GENETIC INHERITANCE
HERSHEY AND CHASE
To determine whether viruses were either proteins and DNA.
Provided evidence that DNA is genetic material.
Discovered that:
- The non-genetic portion of the virus remains outside the cell
- An infected cell then manufactures large numbers of new viruses and bursts, releasing them to the environment
- Viruses are often specifc to a certain cell type
ROSILAND FRANKLIN
- Investigated the structure of DNA by X-Ray diffraction.
- Franklin had already become skilled in techniques of crystallography and X-ray diffraction while researching other carbon compounds at an institute in Paris.
- Rosalind Franklin’s X-ray diffraction provided crucial evidence that DNA was a helix.
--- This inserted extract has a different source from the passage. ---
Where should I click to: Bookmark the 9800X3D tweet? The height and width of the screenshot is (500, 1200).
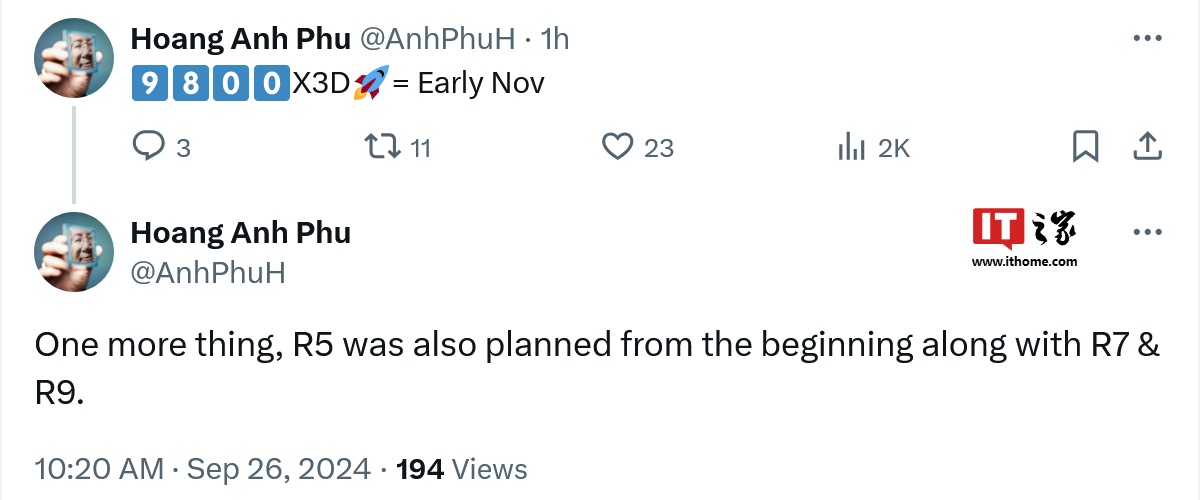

- Franklin had obtained the sharpest X-ray diffraction images of DNA in existence.
WATSON AND CRICK
- Proved that DNA structure suggested a mechanism for DNA replication.
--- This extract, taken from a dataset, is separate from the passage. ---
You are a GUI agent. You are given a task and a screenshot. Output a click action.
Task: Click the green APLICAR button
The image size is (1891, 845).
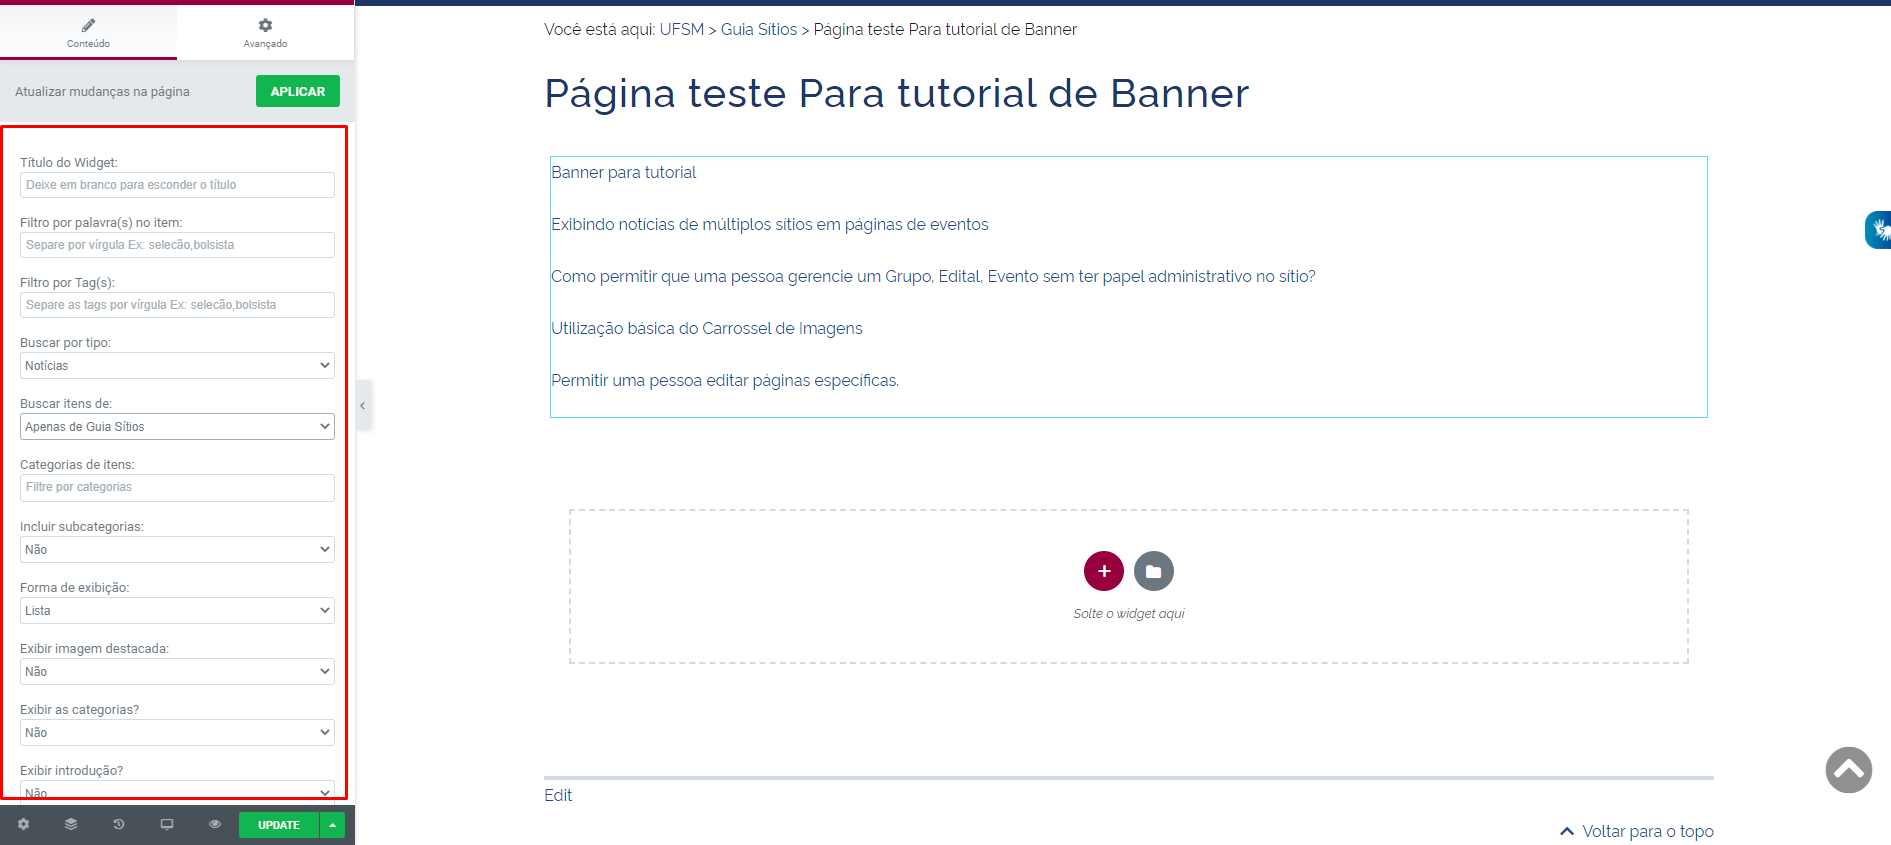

- One of Watson and Crick’s frist models had the sugar-phosphate strands wrapped around one another with the nitrogen bases facing outwards.
- Watson and Crick found the tight packing they were looking for would occur if a pyrimidine was paired with a purine and if the bases were “upside down” in relation to one another. In addition to being structurally similar, adenine has a surplus negative charge and thymine has a surplus positive charge so that pairing was electrically compatible.
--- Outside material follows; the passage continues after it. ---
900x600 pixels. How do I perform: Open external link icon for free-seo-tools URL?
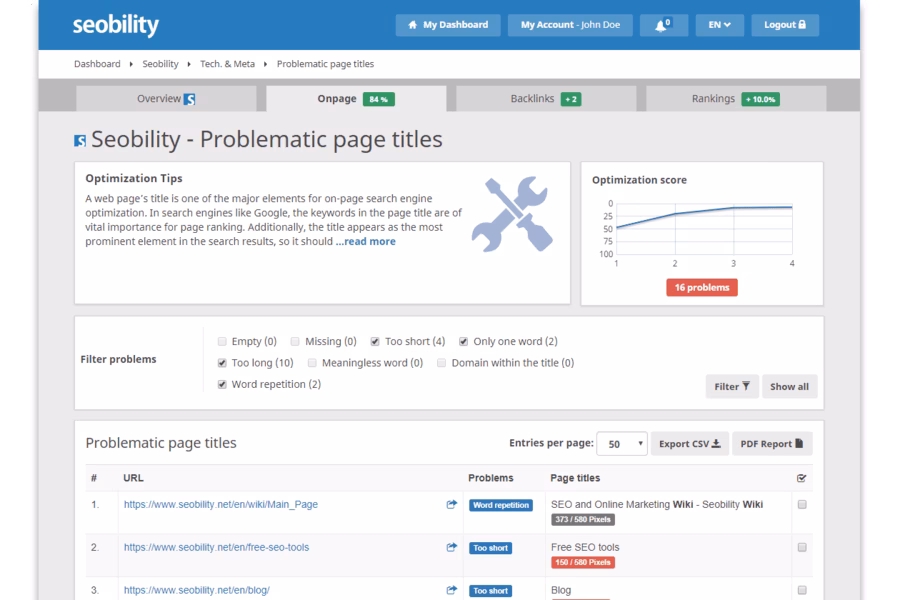451,548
- Discovered double helix structure.
ERWIN CHARGAFF
- Erwin Chargaff found that in DNA, the ratios of adenine (A) to thymine (T) and guanine (G) to cytosine (C) are equal.
- Chargaff discovered that in DNA from any source the amount of T was equal to A. Also, the amount of C was equal to G.
MESELSON AND STAHL
- Meselson and Stahl obtained evidence for the semi-conservative replication of DNA.
- Meselson and Stahl devised a new method of separating DNA containing 15N in its bases from DNA with 14N.